Akses.co.id — SEMARANG, KOMPAS.com – Inisiatif unik diluncurkan Pemerintah Kota Semarang untuk mendorong kesadaran lingkungan sekaligus melestarikan kuliner khasnya. Warga kini dapat menukarkan botol plastik bekas dengan lumpia melalui program bertajuk “Tukar Botol Dapat Lumpia”. Program ini tidak hanya bertujuan untuk mengedukasi masyarakat tentang pentingnya daur ulang, tetapi juga menargetkan pemecahan rekor Museum Rekor-Dunia Indonesia (MURI).
Wali Kota Semarang, Agustina Wilujeng, menyatakan bahwa program ini merupakan wujud komitmen pemerintah daerah dalam membangun budaya ramah lingkungan. Lebih dari itu, inisiatif ini juga diharapkan dapat memperkuat identitas Semarang sebagai kota dengan warisan kuliner legendaris.
“Melalui program ini, kami ingin mengajak masyarakat untuk mulai memilah sampah dari rumah. Botol bekas yang sering dianggap tidak bernilai, kini bisa ditukar menjadi sesuatu yang bermanfaat,” ujar Agustina dalam keterangannya, Jumat (24/4/2026).
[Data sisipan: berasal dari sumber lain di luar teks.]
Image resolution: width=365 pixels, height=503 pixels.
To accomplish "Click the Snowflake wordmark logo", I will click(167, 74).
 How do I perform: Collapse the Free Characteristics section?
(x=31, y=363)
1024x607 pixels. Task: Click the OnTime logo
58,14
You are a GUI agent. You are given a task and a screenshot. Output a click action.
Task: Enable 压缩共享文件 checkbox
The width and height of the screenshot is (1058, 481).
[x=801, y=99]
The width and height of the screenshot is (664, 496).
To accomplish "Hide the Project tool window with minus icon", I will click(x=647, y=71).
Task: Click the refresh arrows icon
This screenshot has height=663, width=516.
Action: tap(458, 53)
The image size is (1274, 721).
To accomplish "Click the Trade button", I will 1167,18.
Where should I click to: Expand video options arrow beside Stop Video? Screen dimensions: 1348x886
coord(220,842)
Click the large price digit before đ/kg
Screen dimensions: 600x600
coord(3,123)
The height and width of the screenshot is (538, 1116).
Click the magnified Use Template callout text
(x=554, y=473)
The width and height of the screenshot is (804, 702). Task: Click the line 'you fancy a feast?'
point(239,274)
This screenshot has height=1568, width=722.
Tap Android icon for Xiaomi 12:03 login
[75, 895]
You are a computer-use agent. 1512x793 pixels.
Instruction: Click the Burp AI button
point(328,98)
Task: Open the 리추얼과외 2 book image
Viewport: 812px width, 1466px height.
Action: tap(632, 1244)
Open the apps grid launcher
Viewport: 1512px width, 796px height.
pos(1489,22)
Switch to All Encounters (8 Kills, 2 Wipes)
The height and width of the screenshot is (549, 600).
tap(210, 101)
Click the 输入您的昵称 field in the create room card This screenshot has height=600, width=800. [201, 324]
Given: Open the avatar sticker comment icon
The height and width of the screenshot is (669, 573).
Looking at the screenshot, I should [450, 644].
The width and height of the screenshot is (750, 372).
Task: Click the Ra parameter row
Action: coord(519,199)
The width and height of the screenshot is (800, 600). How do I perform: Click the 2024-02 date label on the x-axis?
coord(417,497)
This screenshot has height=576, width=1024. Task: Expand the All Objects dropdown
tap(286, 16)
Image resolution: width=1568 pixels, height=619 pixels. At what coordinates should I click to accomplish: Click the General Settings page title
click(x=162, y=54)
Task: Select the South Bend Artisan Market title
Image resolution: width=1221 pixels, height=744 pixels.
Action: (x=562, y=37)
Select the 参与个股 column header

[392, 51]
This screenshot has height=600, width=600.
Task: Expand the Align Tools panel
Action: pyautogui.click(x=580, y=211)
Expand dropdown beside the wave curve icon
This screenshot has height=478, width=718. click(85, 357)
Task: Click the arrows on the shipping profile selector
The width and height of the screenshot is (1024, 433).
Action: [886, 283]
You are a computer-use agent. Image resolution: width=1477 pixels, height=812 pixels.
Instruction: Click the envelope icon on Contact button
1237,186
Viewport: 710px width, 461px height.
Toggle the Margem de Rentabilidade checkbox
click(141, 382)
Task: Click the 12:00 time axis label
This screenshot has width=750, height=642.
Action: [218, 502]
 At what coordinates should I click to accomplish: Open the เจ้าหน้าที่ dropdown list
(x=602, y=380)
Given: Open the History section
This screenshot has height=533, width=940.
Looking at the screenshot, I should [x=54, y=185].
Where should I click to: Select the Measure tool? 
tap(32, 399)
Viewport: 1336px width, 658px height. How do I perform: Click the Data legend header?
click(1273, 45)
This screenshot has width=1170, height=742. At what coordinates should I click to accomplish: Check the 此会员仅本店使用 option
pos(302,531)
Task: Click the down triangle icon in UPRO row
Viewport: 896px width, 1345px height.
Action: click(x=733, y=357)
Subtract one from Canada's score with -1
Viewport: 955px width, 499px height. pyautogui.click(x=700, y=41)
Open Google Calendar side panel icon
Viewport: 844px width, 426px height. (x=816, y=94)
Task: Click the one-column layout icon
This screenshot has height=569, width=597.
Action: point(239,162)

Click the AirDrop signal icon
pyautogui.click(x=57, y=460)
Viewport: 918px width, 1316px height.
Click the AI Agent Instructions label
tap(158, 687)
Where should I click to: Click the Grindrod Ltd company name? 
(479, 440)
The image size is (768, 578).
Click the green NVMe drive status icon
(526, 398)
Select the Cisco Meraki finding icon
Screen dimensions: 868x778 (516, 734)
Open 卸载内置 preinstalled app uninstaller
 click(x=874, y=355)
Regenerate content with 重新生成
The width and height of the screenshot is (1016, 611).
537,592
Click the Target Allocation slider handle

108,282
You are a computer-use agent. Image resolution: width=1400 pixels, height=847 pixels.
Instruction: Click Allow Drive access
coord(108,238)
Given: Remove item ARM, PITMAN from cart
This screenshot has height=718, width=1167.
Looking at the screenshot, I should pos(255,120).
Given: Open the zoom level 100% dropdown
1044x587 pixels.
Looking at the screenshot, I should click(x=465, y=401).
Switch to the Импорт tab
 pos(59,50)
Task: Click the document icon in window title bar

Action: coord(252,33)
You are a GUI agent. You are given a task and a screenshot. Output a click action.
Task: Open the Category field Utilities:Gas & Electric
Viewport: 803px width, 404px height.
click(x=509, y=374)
Mekanisme “Tukar Botol Dapat Lumpia”
Program “Tukar Botol Dapat Lumpia” akan dilaksanakan dalam dua tahapan krusial. Tahap pertama adalah pengumpulan dan penukaran botol bekas. Masyarakat dapat membawa botol-botol plastik mereka ke bank sampah terdekat pada periode 26 hingga 30 April 2026.
Setiap botol bekas yang ditukarkan akan diganjar dengan voucer lumpia gratis. Setelah mengumpulkan voucer, warga dapat menukarkannya pada tahap kedua. Penukaran voucer menjadi lumpia dijadwalkan pada tanggal 3 Mei 2026, mulai pukul 08.00 hingga 11.00 WIB, bertempat di Lapangan Pancasila Simpang Lima.
Dalam kegiatan puncak ini, sebanyak 5.000 porsi lumpia siap dibagikan kepada masyarakat. Pemerintah Kota Semarang berambisi untuk mencatatkan Rekor MURI sebagai penyelenggara pembagian lumpia terbanyak yang didasari oleh gerakan peduli lingkungan.
Kegiatan ini juga merupakan bagian dari kampanye besar untuk mendorong partisipasi aktif masyarakat dalam pengelolaan sampah berkelanjutan. Diharapkan, inisiatif ini dapat semakin memperkuat citra Kota Semarang sebagai kota yang inovatif, peduli lingkungan, dan kaya akan tradisi kuliner.
“Ini juga menjadi momentum kebersamaan warga di dalam merayakan HUT ke-479 Kota Semarang sekaligus memperkuat identitas Kota Semarang sebagai kota kreatif dan peduli lingkungan,” pungkas Agustina.